◆ **What you should do**: Copy, word for word, the lines of the listing below from the line with "betti-the-yeti-demo-1.jpg (113, 231)" up to and including the line with "[99win] (683, 44)". Drop the pictures.

◆ **Study material**:
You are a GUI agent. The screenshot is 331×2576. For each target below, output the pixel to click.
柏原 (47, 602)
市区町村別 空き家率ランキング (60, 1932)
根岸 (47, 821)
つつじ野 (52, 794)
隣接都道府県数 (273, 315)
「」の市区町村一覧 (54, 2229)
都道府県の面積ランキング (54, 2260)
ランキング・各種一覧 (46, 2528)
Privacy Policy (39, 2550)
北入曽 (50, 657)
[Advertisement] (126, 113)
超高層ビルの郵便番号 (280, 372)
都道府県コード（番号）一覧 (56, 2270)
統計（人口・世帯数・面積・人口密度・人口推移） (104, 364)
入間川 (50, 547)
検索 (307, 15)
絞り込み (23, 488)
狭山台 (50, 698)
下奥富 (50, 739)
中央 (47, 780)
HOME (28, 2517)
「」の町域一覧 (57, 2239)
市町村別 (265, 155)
--
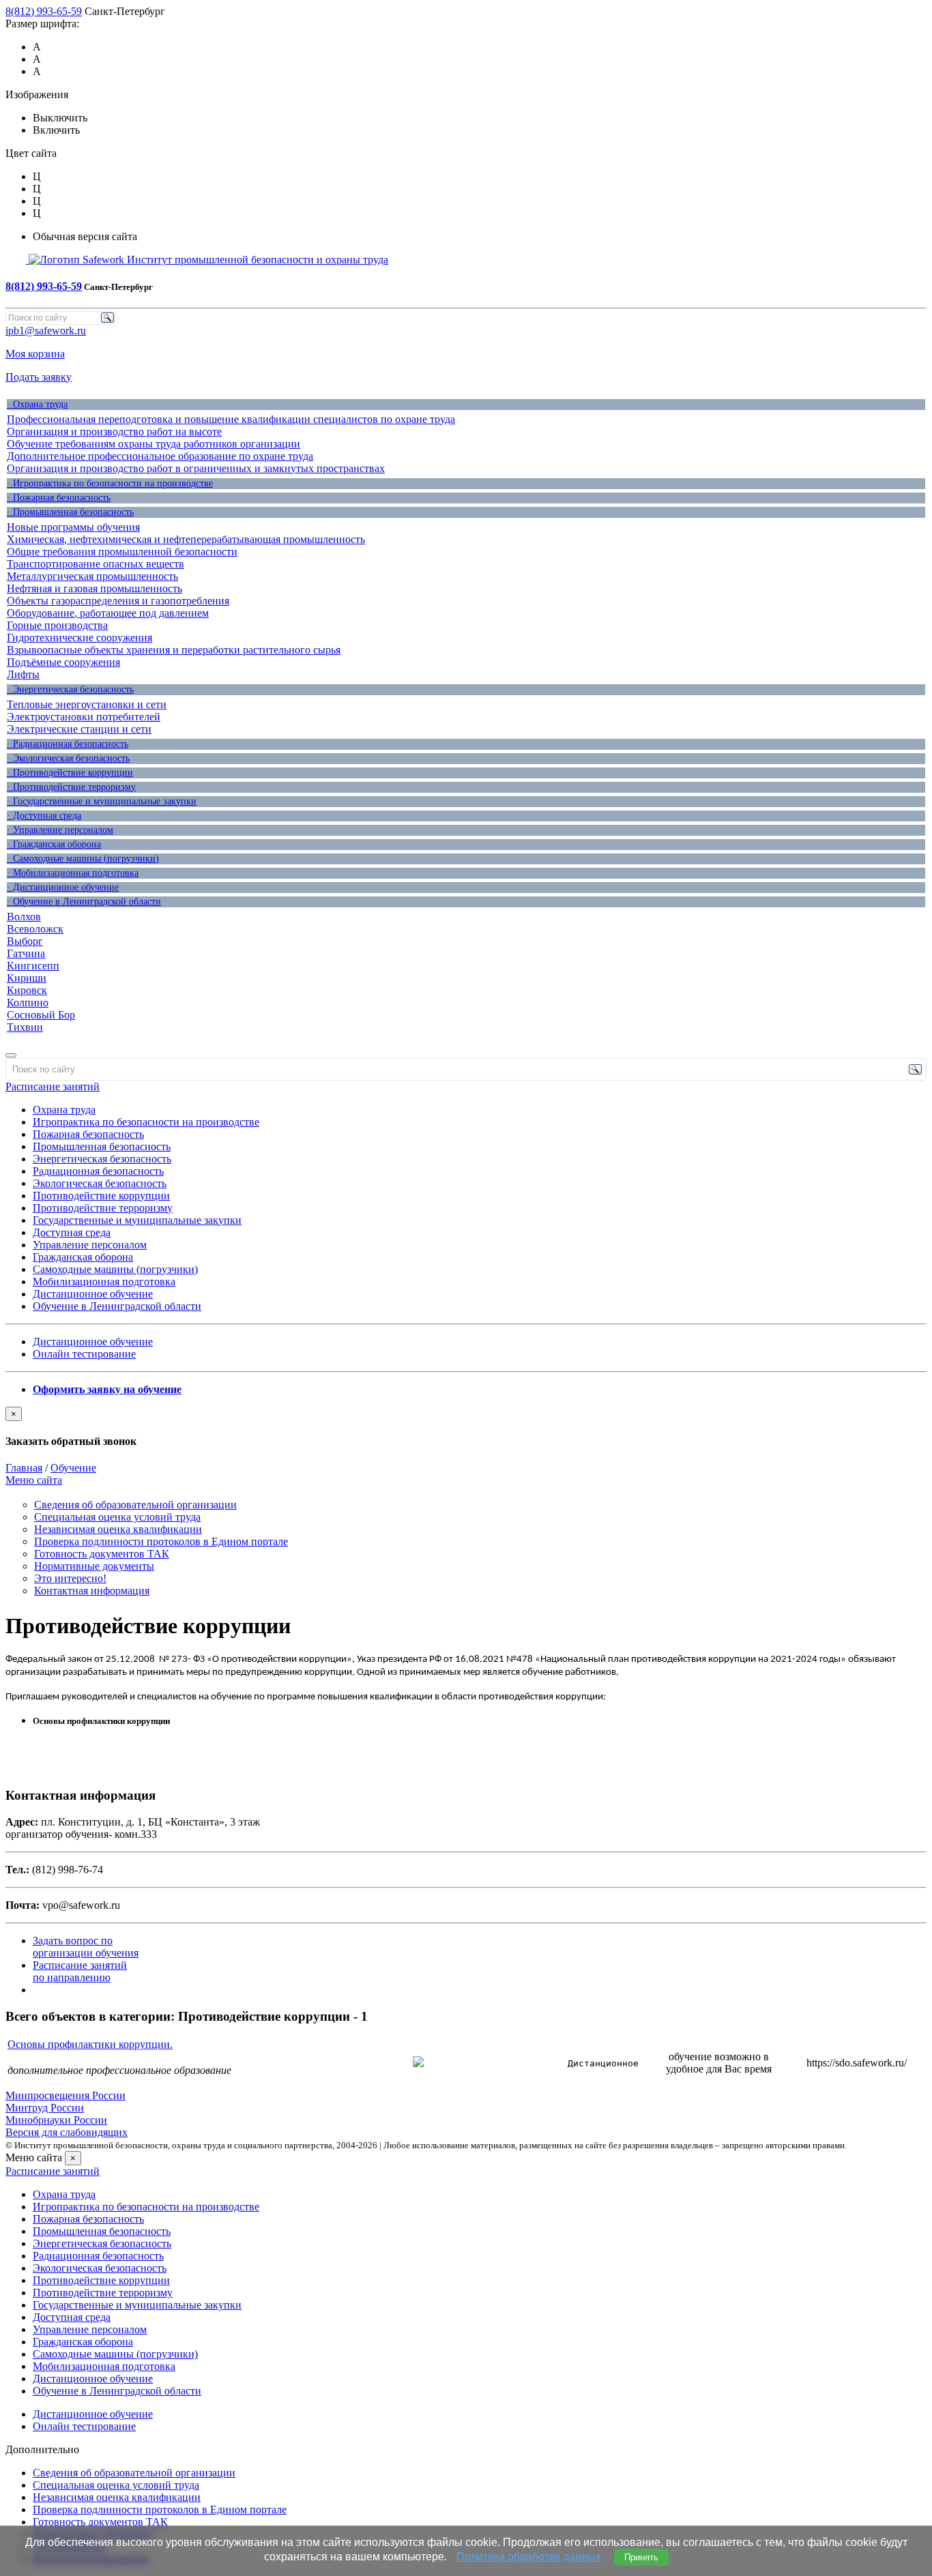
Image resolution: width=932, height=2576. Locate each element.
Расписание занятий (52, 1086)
* * *
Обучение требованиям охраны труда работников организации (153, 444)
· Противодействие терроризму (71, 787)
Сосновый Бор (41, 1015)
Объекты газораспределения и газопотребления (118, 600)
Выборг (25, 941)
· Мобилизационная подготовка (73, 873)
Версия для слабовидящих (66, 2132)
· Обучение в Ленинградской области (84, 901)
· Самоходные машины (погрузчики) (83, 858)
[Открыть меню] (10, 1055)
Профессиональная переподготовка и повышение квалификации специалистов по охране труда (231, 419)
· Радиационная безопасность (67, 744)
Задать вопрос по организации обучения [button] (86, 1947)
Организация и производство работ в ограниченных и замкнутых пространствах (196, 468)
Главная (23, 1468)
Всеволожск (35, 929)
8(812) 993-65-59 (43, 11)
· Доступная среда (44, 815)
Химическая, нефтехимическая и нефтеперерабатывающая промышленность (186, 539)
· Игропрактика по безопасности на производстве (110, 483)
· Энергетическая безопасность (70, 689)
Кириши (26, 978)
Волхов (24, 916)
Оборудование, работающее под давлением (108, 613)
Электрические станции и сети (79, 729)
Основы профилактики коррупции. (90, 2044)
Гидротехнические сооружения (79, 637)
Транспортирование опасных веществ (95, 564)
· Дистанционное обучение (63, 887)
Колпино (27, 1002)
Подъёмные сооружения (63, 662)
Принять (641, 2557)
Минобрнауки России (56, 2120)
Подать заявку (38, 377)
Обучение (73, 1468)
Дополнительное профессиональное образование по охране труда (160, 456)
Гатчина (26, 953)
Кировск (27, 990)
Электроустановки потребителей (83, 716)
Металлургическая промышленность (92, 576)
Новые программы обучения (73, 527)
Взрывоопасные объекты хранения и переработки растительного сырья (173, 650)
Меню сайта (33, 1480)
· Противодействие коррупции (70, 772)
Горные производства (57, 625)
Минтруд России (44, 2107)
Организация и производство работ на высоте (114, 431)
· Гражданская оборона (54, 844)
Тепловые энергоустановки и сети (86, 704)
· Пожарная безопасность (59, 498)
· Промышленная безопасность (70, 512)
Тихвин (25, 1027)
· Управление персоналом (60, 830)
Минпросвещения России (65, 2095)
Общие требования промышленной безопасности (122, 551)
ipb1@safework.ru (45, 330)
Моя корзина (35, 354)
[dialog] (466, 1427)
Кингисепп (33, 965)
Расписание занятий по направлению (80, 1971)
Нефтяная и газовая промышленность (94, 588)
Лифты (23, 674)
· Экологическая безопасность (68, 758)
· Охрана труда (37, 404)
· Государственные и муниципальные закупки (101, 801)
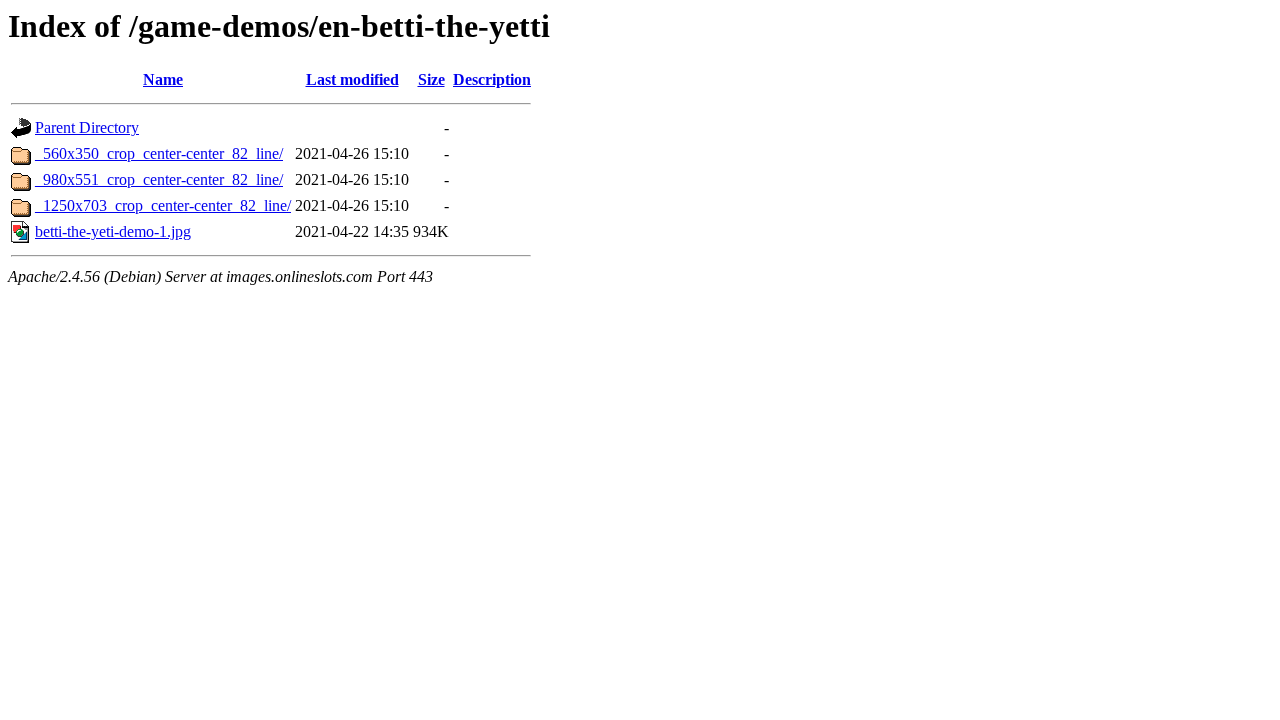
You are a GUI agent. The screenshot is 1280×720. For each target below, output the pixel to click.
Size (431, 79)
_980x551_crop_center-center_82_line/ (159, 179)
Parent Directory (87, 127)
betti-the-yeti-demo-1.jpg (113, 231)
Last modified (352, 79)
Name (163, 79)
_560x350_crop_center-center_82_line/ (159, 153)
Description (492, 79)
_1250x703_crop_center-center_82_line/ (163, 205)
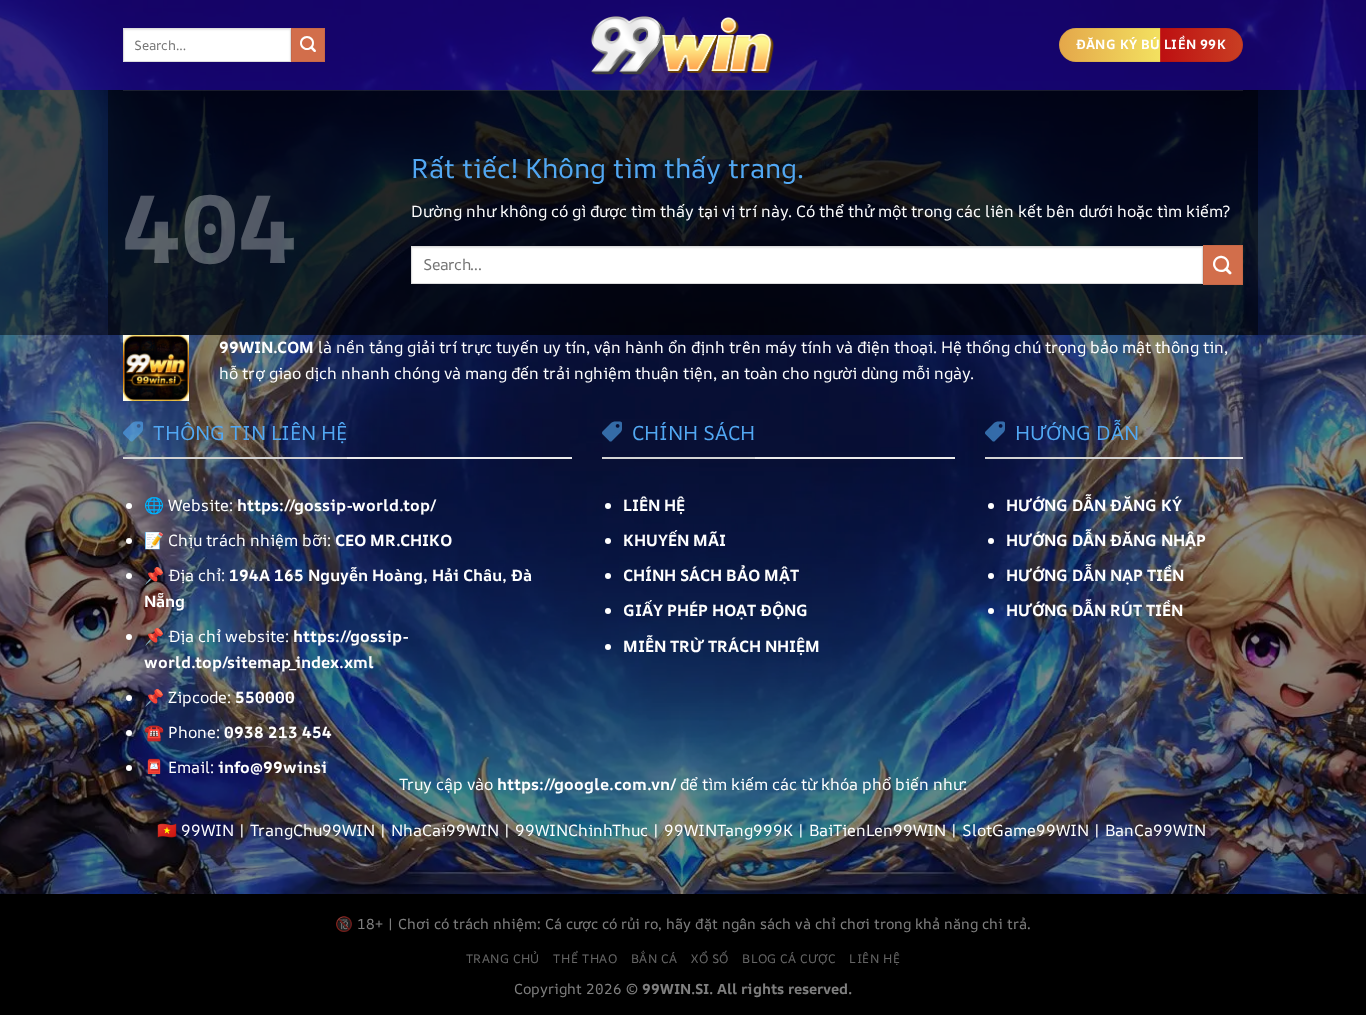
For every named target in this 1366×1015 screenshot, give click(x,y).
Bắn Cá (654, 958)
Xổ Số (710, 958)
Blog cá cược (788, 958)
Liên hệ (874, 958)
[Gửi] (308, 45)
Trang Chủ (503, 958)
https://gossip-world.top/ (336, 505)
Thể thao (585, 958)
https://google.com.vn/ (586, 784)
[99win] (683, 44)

◆ **Written answer**:
betti-the-yeti-demo-1.jpg (113, 231)
Last modified (352, 79)
Name (163, 79)
_560x350_crop_center-center_82_line/ (159, 153)
Description (492, 79)
_1250x703_crop_center-center_82_line/ (163, 205)
For every named target in this 1366×1015 screenshot, give click(x,y).
Bắn Cá (654, 958)
Xổ Số (710, 958)
Blog cá cược (788, 958)
Liên hệ (874, 958)
[Gửi] (308, 45)
Trang Chủ (503, 958)
https://gossip-world.top/ (336, 505)
Thể thao (585, 958)
https://google.com.vn/ (586, 784)
[99win] (683, 44)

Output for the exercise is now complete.